Im Jahr 1910 veröffentlichte der britische Schriftsteller Norman Angell sein Buch "The Great Illusion", in dem er die durchaus einleuchtende These vertrat, dass ein Krieg zwischen modernen Nationen wegen der gegenseitigen wirtschaftlichen Abhängigkeit unmöglich und sinnlos sei, weil Sieger und Besiegte daraus gleichermaßen als Verlierer hervorgehen würden. Die unvermeidlichen Folgen, eine kommerzielle Katastrophe und der finanzielle Ruin, hätten genug abschreckende Wirkung, um einen solchen Wahnsinn zu verhindern. [1] Der Bestseller wurde in elf Sprachen übersetzt und fand große Beachtung. 1914 begann dann der Erste Weltkrieg, der 9 Millionen Soldaten das Leben kostete und starke ökonomische Verwerfungen nach sich zog. Die Abschreckung versagte, das Irrationale siegte über die Vernunft.
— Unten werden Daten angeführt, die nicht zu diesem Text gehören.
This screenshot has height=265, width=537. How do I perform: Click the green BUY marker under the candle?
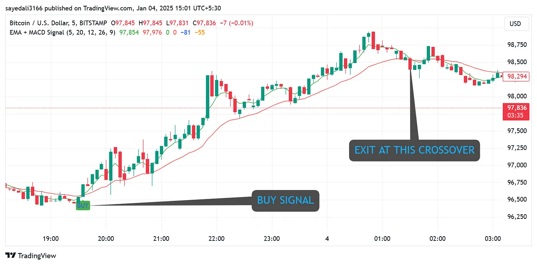click(x=82, y=205)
Heute wird ähnlich argumentiert: China könne sich keinen Krieg um Taiwan leisten, weil die gegenseitige wirtschaftliche Abhängigkeit zwischen dem Reich der Mitte und dem Westen viel zu groß sei. Der Westen sei abhängig von den chinesischen Produktionskapazitäten, China wiederum von den Absatzmärkten in den USA und Europa. Ein Krieg würde die Weltwirtschaft stark beeinträchtigen und schwere ökonomische Verwerfungen nach sich ziehen. Doch genauso wenig wie die gegenseitige wirtschaftliche Abhängigkeit den Ersten Weltkrieg verhindert hat, ist sie eine Garantie für den Frieden in Asien. Einen Krieg in Europa haben viele für unmöglich gehalten, dennoch findet er gerade in der Ukraine statt. Ideologen wie Putin handeln eben oft unvernünftig.
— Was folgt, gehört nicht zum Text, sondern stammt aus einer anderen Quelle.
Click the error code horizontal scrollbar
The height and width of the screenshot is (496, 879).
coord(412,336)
Zwar gibt es nach wie vor Unternehmen, wie etwa die BASF in Ludwigshafen, die stark in China investieren, inzwischen sind jedoch die meisten angesichts der aggressiven Rhetorik Pekings, den militärischen Drohgebärden, der Reideologisierung unter Xi Jinping und den völkerrechtswidrigen Territorialansprüchen im Südchinesischen Meer nachdenklich geworden. Derzeit wird im Westen viel über Entkopplung gesprochen. Völlig zu Recht, denn China stellt für die westliche Wirtschaft ein ausgeprägtes Klumpenrisiko dar. Und wir haben ja bei Russland gesehen, wohin Illusionen führen. Hoffentlich ist es noch nicht zu spät, um den Schaden zu begrenzen, denn viele Beobachter gehen mittlerweile davon aus, dass China Taiwan angreifen wird. Es gehe nicht um das Ob, sondern lediglich um das Wann. In der Tat düstere Aussichten.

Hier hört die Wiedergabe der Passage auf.